### Problem statement:
Copy the data below with each "GUI agent" switched to "interface agent", leaving everything else unchanged.

### Supplied data:
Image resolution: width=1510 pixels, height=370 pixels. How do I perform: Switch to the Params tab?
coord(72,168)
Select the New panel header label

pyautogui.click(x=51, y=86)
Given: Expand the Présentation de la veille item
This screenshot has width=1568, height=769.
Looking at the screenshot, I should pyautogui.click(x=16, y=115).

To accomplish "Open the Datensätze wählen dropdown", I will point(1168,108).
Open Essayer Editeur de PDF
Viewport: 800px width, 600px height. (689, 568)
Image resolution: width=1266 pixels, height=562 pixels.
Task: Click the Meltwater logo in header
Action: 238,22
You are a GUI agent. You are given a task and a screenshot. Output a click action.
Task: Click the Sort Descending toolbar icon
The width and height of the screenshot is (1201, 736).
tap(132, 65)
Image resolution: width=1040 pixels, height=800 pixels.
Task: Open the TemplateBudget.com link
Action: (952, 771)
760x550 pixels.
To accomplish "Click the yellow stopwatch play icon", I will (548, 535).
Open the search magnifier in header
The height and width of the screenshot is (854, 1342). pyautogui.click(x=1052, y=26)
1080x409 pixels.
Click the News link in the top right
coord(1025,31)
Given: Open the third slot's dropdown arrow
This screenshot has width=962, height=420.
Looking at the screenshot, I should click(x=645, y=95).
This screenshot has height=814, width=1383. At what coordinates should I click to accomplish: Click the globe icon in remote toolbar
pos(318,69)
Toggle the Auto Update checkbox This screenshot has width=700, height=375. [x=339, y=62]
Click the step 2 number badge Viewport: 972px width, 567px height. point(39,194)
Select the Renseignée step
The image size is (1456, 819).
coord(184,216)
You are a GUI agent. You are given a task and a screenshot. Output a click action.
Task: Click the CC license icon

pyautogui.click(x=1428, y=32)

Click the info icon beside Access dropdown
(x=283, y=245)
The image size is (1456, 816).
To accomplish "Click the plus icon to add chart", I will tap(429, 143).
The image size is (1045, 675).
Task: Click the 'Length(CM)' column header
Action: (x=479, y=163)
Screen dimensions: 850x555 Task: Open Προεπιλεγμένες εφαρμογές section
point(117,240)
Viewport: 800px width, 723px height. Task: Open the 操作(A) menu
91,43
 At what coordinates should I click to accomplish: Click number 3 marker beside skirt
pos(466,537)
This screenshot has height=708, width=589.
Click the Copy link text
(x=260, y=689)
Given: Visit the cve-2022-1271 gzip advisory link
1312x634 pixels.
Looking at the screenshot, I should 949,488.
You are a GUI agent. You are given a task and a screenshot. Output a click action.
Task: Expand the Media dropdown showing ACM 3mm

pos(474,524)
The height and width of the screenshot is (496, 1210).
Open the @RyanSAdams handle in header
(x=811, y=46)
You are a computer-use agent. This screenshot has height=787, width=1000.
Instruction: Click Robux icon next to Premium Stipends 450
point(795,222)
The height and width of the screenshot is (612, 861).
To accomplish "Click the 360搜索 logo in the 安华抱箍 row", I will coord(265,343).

### Exercise result:
Image resolution: width=1510 pixels, height=370 pixels. How do I perform: Switch to the Params tab?
coord(72,168)
Select the New panel header label

pyautogui.click(x=51, y=86)
Given: Expand the Présentation de la veille item
This screenshot has width=1568, height=769.
Looking at the screenshot, I should pyautogui.click(x=16, y=115).

To accomplish "Open the Datensätze wählen dropdown", I will point(1168,108).
Open Essayer Editeur de PDF
Viewport: 800px width, 600px height. (689, 568)
Image resolution: width=1266 pixels, height=562 pixels.
Task: Click the Meltwater logo in header
Action: 238,22
You are a interface agent. You are given a task and a screenshot. Output a click action.
Task: Click the Sort Descending toolbar icon
The width and height of the screenshot is (1201, 736).
tap(132, 65)
Image resolution: width=1040 pixels, height=800 pixels.
Task: Open the TemplateBudget.com link
Action: (952, 771)
760x550 pixels.
To accomplish "Click the yellow stopwatch play icon", I will (548, 535).
Open the search magnifier in header
The height and width of the screenshot is (854, 1342). pyautogui.click(x=1052, y=26)
1080x409 pixels.
Click the News link in the top right
coord(1025,31)
Given: Open the third slot's dropdown arrow
This screenshot has width=962, height=420.
Looking at the screenshot, I should click(x=645, y=95).
This screenshot has height=814, width=1383. At what coordinates should I click to accomplish: Click the globe icon in remote toolbar
pos(318,69)
Toggle the Auto Update checkbox This screenshot has width=700, height=375. [x=339, y=62]
Click the step 2 number badge Viewport: 972px width, 567px height. point(39,194)
Select the Renseignée step
The image size is (1456, 819).
coord(184,216)
You are a interface agent. You are given a task and a screenshot. Output a click action.
Task: Click the CC license icon

pyautogui.click(x=1428, y=32)

Click the info icon beside Access dropdown
(x=283, y=245)
The image size is (1456, 816).
To accomplish "Click the plus icon to add chart", I will tap(429, 143).
The image size is (1045, 675).
Task: Click the 'Length(CM)' column header
Action: (x=479, y=163)
Screen dimensions: 850x555 Task: Open Προεπιλεγμένες εφαρμογές section
point(117,240)
Viewport: 800px width, 723px height. Task: Open the 操作(A) menu
91,43
 At what coordinates should I click to accomplish: Click number 3 marker beside skirt
pos(466,537)
This screenshot has height=708, width=589.
Click the Copy link text
(x=260, y=689)
Given: Visit the cve-2022-1271 gzip advisory link
1312x634 pixels.
Looking at the screenshot, I should 949,488.
You are a interface agent. You are given a task and a screenshot. Output a click action.
Task: Expand the Media dropdown showing ACM 3mm

pos(474,524)
The height and width of the screenshot is (496, 1210).
Open the @RyanSAdams handle in header
(x=811, y=46)
You are a computer-use agent. This screenshot has height=787, width=1000.
Instruction: Click Robux icon next to Premium Stipends 450
point(795,222)
The height and width of the screenshot is (612, 861).
To accomplish "Click the 360搜索 logo in the 安华抱箍 row", I will coord(265,343).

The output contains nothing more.